Two reports also broke last week that generated even greater outrage. First, it was leaked that Bolsonaro’s government had refused an early offer from Pfizer to sell Brazil 70 million doses of its vaccine. Then, a scathing University of Sao Paulo study of the governments’ handling of the pandemic revealed that there was an “institutional strategy to spread coronavirus” with the goal of quickly reopening Brazil’s economy “at any cost.”

Related: Brazil’s political tug of war over coronavirus vaccines

“It’s an important study and I would say that it strengthens, even more, the arguments and evidence for the opening of [the] impeachment process,” Santana said.

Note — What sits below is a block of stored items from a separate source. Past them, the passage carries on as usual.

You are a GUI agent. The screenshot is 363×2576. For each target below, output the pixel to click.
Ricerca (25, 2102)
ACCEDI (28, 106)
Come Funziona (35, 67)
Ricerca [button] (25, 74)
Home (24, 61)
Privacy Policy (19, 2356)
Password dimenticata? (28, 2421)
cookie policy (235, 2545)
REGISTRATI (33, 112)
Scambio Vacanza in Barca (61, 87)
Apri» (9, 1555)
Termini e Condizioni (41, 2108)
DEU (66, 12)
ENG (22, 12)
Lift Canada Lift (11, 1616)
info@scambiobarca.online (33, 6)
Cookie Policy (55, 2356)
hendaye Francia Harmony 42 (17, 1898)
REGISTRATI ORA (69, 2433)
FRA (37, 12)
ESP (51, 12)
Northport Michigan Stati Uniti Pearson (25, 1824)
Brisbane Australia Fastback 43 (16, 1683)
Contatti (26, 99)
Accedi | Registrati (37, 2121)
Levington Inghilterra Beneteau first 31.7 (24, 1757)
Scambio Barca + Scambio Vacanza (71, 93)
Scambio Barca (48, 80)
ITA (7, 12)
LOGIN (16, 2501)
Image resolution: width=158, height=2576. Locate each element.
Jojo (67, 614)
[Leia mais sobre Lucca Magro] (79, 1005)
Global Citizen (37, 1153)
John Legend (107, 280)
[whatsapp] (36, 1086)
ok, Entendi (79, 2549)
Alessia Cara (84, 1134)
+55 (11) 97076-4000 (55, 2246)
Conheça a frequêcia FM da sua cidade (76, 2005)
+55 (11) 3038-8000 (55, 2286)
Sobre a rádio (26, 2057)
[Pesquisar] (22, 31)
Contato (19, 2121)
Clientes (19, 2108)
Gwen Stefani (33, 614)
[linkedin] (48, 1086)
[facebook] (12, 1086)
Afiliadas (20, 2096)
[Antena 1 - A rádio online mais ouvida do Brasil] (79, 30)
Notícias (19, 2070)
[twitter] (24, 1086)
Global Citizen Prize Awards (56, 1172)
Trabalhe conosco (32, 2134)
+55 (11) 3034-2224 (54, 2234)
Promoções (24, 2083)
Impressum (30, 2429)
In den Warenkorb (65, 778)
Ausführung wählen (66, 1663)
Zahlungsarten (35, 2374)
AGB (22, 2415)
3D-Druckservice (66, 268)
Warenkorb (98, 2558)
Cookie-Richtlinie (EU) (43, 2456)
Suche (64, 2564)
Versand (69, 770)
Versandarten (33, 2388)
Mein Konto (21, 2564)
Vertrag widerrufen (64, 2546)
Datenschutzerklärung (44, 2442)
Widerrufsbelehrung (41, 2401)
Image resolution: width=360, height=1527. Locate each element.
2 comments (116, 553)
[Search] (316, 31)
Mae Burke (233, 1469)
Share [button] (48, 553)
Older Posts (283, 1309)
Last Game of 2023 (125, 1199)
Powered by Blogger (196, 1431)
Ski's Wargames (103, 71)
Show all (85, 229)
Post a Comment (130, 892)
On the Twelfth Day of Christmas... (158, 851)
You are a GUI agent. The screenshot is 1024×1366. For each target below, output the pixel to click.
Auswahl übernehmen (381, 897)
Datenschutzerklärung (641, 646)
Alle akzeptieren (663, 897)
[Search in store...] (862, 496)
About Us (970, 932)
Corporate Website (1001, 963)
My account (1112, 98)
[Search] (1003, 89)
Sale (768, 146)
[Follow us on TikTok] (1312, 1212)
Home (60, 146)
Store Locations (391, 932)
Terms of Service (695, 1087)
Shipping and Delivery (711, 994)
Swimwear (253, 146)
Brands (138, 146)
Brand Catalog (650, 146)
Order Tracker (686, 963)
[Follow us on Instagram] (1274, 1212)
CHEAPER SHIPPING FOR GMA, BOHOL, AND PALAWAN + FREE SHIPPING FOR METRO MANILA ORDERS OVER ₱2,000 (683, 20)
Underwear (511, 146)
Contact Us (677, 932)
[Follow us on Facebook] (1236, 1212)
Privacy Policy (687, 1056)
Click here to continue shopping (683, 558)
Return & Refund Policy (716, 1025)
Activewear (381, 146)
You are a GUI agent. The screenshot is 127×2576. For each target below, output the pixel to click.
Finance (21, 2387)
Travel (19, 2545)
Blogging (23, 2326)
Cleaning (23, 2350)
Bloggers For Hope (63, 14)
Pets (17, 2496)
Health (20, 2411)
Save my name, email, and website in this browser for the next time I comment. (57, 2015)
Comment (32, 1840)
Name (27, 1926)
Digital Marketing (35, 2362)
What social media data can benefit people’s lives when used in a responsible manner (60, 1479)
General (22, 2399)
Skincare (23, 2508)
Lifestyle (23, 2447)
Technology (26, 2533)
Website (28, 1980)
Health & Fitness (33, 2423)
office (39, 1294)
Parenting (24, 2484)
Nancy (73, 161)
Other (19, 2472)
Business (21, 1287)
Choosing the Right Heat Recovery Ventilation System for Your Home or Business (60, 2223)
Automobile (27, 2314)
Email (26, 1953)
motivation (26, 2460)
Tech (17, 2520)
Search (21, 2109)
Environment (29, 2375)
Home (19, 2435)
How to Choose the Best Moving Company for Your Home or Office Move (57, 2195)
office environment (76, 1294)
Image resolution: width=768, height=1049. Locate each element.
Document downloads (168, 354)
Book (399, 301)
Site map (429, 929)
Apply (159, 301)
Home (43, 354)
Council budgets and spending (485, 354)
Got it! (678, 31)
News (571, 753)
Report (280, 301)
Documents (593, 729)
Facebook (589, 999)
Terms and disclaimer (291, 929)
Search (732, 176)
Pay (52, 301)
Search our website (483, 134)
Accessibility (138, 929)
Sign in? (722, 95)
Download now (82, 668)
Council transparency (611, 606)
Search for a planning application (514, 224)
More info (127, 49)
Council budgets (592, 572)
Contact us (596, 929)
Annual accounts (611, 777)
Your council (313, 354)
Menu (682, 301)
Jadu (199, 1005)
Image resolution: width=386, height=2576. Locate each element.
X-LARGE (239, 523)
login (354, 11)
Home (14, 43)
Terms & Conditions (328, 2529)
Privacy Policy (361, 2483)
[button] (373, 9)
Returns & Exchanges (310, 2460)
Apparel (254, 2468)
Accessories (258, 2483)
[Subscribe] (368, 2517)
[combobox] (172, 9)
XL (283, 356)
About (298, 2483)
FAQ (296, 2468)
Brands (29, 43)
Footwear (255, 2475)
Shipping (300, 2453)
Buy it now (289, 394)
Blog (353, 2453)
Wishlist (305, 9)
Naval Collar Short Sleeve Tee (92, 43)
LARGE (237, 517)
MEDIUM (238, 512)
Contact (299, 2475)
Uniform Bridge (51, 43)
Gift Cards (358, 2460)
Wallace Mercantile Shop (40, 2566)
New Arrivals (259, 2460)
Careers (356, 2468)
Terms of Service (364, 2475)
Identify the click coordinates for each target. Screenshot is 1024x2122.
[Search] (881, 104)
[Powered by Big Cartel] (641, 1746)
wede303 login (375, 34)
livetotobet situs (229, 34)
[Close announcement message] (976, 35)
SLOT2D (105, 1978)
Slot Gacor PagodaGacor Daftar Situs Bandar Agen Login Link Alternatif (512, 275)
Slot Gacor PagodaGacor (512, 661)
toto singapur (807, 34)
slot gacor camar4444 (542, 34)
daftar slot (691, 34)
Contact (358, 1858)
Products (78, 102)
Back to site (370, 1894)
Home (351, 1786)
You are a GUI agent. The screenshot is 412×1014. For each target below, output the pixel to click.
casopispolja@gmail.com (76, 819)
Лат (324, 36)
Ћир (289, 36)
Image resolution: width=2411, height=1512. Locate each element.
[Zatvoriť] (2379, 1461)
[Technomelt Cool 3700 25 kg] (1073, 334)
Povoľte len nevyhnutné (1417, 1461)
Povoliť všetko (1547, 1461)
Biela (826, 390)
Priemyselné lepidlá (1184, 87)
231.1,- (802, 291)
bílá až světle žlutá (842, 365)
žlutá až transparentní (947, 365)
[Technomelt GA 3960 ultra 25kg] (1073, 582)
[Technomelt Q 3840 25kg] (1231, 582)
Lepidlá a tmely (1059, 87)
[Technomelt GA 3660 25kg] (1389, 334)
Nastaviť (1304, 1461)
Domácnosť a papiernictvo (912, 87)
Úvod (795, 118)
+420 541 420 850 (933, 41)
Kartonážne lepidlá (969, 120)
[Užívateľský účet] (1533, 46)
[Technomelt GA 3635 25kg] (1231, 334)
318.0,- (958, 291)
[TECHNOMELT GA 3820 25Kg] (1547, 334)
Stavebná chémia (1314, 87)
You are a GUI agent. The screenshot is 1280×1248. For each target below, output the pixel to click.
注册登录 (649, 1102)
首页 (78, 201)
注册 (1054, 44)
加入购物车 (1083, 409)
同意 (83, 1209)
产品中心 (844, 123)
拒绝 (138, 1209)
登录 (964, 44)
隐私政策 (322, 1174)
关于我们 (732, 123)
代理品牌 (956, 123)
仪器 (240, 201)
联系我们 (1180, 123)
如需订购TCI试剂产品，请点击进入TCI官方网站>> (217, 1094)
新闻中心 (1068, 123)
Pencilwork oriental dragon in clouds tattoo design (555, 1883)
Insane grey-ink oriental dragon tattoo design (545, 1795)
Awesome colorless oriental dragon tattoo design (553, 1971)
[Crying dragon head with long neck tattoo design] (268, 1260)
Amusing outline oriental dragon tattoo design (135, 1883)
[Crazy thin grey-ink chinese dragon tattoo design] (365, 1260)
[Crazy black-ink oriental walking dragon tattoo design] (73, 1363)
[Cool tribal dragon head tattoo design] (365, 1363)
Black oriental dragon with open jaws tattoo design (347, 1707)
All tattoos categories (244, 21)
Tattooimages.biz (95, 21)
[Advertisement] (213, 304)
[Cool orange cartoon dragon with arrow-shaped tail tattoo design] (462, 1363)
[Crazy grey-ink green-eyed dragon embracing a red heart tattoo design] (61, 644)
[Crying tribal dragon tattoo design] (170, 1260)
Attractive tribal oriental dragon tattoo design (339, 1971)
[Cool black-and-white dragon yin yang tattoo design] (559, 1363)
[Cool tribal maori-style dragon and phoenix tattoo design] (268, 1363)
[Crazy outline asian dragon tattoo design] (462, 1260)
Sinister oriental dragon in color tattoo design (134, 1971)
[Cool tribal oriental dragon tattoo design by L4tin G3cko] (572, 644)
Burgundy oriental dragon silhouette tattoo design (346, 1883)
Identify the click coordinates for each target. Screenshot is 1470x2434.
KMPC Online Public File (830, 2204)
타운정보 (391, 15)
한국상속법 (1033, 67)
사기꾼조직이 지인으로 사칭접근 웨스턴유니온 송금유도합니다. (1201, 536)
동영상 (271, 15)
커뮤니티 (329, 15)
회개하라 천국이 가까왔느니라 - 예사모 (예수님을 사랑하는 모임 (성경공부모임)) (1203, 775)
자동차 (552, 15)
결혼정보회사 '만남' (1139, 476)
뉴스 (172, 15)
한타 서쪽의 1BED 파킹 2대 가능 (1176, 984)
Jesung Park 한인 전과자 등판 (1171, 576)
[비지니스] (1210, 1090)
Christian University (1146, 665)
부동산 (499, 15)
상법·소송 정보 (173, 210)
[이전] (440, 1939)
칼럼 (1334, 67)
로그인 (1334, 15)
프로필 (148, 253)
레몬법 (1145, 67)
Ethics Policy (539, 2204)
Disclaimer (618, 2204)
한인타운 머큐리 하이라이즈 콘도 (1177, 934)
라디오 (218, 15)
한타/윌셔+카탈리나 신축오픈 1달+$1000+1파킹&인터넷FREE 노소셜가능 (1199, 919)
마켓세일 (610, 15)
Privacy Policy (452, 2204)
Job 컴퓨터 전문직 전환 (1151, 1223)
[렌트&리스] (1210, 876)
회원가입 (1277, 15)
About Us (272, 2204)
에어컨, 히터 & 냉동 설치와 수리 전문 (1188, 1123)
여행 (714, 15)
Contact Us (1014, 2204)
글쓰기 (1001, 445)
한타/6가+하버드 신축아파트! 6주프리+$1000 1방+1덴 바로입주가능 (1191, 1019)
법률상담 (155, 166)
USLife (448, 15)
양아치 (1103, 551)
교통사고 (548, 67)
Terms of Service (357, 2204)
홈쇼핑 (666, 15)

According to a study by the Folha de Sao Paulo newspaper, there are almost two dozen cases where actions or statements by Bolsonaro could be considered a crime for violating Brazilian’s constitutional right to health.

Related: Black Brazilians who won elections in 2020 previously ran as white

More than half of Brazilians say they would support Bolsonaro’s impeachment.

In addition, at least 60 impeachment requests have been delivered to the speaker of the lower house of Congress, Rodrigo Maia. He’s already said he won’t take action. But an election for a new House speaker will take place on Feb. 1. If Bolsonaro’s candidate loses, it may open the door for the process to move ahead.

But Bolsonaro’s government is apparently doing damage control, preparing a new communications plan and lobbying more centrist members of Congress. What comes next is anyone’s guess.